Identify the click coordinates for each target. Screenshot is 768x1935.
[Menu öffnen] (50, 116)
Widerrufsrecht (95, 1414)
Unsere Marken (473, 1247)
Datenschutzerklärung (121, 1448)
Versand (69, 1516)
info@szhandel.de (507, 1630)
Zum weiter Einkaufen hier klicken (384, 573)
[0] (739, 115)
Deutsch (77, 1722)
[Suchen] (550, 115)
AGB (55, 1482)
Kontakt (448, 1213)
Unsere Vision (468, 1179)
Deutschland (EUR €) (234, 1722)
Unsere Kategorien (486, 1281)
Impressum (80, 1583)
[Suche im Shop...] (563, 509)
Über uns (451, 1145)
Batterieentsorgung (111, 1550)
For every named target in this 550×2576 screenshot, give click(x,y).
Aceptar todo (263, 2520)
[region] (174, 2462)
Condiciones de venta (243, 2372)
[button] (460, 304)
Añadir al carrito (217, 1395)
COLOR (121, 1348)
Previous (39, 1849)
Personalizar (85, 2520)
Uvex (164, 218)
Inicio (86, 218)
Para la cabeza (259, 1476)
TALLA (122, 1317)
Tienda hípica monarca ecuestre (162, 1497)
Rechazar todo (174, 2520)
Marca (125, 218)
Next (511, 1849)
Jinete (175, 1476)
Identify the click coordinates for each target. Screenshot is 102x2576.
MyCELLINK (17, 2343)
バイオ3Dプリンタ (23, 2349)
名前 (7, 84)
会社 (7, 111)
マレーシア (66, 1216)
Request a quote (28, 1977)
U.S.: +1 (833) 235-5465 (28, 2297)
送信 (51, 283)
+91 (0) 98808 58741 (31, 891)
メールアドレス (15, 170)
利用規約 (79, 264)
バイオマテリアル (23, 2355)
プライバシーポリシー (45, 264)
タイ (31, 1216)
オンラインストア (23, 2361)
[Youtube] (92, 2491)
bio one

***

EXERCISE OBJECTIVE: Report all lines of the data that include the word "target".

EXERCISE RESPONSE:
Identify the click coordinates for each target. Screenshot is 768x1935.
For every named target in this 550×2576 screenshot, give click(x,y).
Identify the click coordinates for each target. Screenshot is 102x2576.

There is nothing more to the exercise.